Thousands of Australian students took to city streets on Wednesday to protest against the federal government's proposed deregulation of higher education fees.
The National Union of Students (NUS) organized the marches across the country to highlight the impact of the controversial deregulation bill, and give voice to their fears that undergraduate degrees could soon cost upwards of six figures.
The legislation would result in government funding to tertiary institutions being cut and the NUS fears universities would make up this funding shortfall by charging students more for their degrees.
The reforms have twice been rejected by the senate, but Education Minister Christopher Pyne has said he will "never give up" until the bill had been passed.
March organizers praised the 1000-strong crowd of students that gathered on Wednesday outside the State Library in Victoria to march for fairer reforms, with thousands more marching across other cities, including Canberra, Sydney, Newcastle, Hobart, Adelaide, Perth and Brisbane.
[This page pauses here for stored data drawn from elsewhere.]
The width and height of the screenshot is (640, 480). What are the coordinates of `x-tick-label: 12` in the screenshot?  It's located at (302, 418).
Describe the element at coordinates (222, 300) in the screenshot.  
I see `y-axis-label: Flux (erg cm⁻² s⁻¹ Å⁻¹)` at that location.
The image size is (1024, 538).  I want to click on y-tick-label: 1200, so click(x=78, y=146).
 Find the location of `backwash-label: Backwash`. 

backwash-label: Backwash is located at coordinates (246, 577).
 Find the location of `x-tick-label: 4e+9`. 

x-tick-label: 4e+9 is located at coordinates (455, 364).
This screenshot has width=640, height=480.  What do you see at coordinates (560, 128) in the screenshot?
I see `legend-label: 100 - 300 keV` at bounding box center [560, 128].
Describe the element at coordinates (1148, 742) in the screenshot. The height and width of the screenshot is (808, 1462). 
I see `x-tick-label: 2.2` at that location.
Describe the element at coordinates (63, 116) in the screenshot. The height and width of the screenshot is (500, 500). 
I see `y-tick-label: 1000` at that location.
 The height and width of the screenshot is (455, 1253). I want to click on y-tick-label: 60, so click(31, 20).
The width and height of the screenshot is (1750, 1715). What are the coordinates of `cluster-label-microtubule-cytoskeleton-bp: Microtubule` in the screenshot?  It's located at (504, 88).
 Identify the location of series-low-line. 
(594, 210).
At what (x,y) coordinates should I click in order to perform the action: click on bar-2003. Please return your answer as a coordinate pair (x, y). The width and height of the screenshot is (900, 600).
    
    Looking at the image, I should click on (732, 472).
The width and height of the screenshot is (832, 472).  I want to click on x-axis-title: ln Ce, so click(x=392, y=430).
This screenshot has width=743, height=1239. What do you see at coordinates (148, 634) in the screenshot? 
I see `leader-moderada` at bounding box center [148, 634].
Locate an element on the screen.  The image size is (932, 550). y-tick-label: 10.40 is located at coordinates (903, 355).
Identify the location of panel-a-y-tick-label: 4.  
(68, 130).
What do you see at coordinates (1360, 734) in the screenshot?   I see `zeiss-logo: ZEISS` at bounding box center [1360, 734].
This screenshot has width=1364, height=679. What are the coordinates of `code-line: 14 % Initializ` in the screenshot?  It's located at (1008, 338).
The NUS is pushing for the abolition of deregulated fees on undergraduate degrees, a fairer student income support system and better funding for universities across the nation.
Under the proposed changes, the cap on the amount of money students can borrow under the Higher Education Contributions Scheme (HECS) would be removed, and interest would be charged on the amount borrowed by the students.
The NUS is concerned some undergraduate degrees would take years to pay off, and the changes would burden students with massive debt before they secured a full time job.
With reduced government funding, universities fear they would have to increase class sizes, shed staff, close campuses and discontinue some courses.